Technical information
- Licensing authority: FCC
- Facility ID: 3060
- Class: B
- Power: 5,000 watts day; 142 watts night;
- Transmitter coordinates: 27°6′19.2″N 82°23′58.3″W﻿ / ﻿27.105333°N 82.399528°W

Links
- Public license information: Public file; LMS;
- Webcast: Listen live (via iHeartRadio)
- Website: oldies1320.iheart.com

= WDIZ (AM) =

WDIZ (1320 AM) is a commercial radio station broadcasting an oldies format. Licensed to Venice, Florida, United States, the station serves the Sarasota metropolitan area. WDIZ is owned by iHeartMedia, Inc. and calls itself "Oldies 1320", Venice's Real Oldies. The station uses iHeartMedia's Real Oldies network that mainly focuses on hits from the 1970s and 1980s. Edited

==History==
The station signed on as WAMR on February 1, 1960. It was owned by Venice Nokomis Broadcasting, Inc. and was a daytimer station, with a power of 500 watts, and required to sign off at sunset to avoid interfering with other stations on AM 1320. It aired a middle of the road (MOR) music format.

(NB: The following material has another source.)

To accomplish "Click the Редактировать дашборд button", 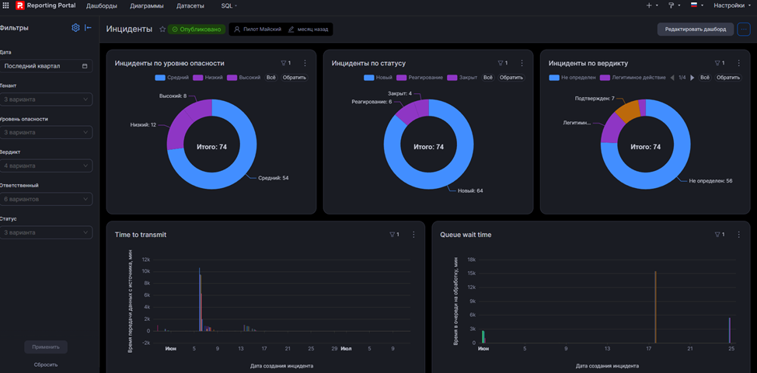I will [x=695, y=29].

In the 1980s, the daytime power was increased to 5,000 watts and the station was given nighttime authorization with 1,000 watts. In 1988, the station was acquired by Asterisk Radio, Inc., which kept the MOR format in the daytime but added talk programming from NBC Talknet at night. In the 1990s, the music was decreased and talk programming took over the daily schedule.

In 1999, Citicasters acquired the station. Citicasters later merged into Clear Channel Communications, which today is iHeartMedia, Inc. After top-rated WDUV (103.5 FM), an easy listening station, switched to a soft adult contemporary format and moved to a transmitter north of Tampa, Clear Channel decided to go after its displaced listeners in the Sarasota area. WAMR became WDDV, a call sign similar to the departed FM station. WDDV's format changed to adult standards.

On March 17, 2016, WDDV flipped from adult standards to talk and business news. On weekdays, WDDV simulcast the morning drive time show, "AM Tampa Bay", from WFLA in Tampa. The rest of the schedule consisted of syndicated talk shows and business news from Bloomberg Radio. Some hours were paid brokered programming.

On May 5, 2020, iHeartMedia flipped WDDV from news/talk to oldies, branded as "Oldies 1320", using iHeartMedia's Real Oldies network. The call sign was changed to WDIZ on June 29, 2020.